Ditching NYC insane ‘sanctuary’ laws requires an all-hands war with the local hard left
Great news: Mayor Adams and Trump border czar-designate Tom Homan seemed to reach a real meeting of minds in Thursday’s sitdown.
But can they get the City Council and Gov. Hochul on board with the effort to free Gotham of thousands of “known offender” criminal illegal migrants?
Adams has now embraced Queens Councilman Robert Holden’s call to reopen the Immigration and Customs Enforcement office at Rikers — but city law says no resources can go to assist ICE and bars NYPD and jail officials from reporting any wrongdoers to the feds.
But while Adams wants to tweak the law, the hard-left-dominated council won’t go along.

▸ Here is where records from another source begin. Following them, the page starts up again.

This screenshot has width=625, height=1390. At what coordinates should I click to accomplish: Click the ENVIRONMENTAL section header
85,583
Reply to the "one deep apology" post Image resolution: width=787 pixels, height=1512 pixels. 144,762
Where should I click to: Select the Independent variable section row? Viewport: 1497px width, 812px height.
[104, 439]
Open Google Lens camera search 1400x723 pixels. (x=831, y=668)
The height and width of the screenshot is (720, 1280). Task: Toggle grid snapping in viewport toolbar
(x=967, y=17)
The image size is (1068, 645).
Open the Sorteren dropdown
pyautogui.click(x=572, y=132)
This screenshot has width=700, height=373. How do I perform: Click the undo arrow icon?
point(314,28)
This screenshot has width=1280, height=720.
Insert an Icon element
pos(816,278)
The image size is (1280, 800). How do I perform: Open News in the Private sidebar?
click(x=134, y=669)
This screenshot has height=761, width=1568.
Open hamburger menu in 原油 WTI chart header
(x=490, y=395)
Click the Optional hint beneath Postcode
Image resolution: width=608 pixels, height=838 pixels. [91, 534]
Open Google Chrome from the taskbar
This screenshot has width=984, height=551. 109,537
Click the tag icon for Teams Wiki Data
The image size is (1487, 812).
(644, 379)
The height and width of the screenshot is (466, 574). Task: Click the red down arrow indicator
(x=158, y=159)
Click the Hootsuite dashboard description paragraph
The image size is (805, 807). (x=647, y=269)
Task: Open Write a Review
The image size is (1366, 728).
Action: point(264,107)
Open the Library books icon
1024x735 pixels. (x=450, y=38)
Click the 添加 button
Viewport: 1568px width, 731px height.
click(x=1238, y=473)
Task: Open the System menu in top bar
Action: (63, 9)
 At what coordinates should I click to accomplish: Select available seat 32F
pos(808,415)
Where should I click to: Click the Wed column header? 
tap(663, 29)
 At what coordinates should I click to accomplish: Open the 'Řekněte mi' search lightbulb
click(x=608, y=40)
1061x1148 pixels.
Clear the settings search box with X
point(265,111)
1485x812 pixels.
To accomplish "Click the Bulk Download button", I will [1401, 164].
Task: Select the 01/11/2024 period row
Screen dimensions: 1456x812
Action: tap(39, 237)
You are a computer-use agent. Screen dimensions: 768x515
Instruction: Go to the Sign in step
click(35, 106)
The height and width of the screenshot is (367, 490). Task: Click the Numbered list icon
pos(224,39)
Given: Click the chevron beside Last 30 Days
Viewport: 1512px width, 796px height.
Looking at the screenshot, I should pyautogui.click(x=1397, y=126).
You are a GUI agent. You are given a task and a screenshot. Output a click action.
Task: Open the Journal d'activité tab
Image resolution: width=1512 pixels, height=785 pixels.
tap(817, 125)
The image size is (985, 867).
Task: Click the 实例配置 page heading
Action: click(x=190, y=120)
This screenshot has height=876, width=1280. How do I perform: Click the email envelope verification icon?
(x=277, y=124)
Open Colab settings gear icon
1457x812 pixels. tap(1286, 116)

OK, civic-minded cops and others may be able to make a difference with anonymous calls to ICE, especially when the chain of command clearly won’t mind.
And maybe the mayor’s lawyers can come up with an executive order that will bridge the gap.
But full cooperation means undoing the law passed under Mayor Bill de Blasio, a Kafkaesque sanctuary regime where only undocumented immigrants convicted of 170 felonies are eligible to be turned over to ICE — if the agency so requests.
That went mindlessly beyond the initial sanctuary executive orders of Mayors Ed Koch and Rudy Giuliani — meant to ensure that crime victims or witnesses felt safe from deportation if they came forward to city law enforcement.
At least Hochul can rescind then-Gov. Andrew Cuomo’s executive order that made state courthouses off-limits to ICE.
And Congress can counter the state court ruling that it’s unlawful for local governments to comply with federal ICE detainers — by declaring that illegal entry into the country is a criminal offense, not just a civil one.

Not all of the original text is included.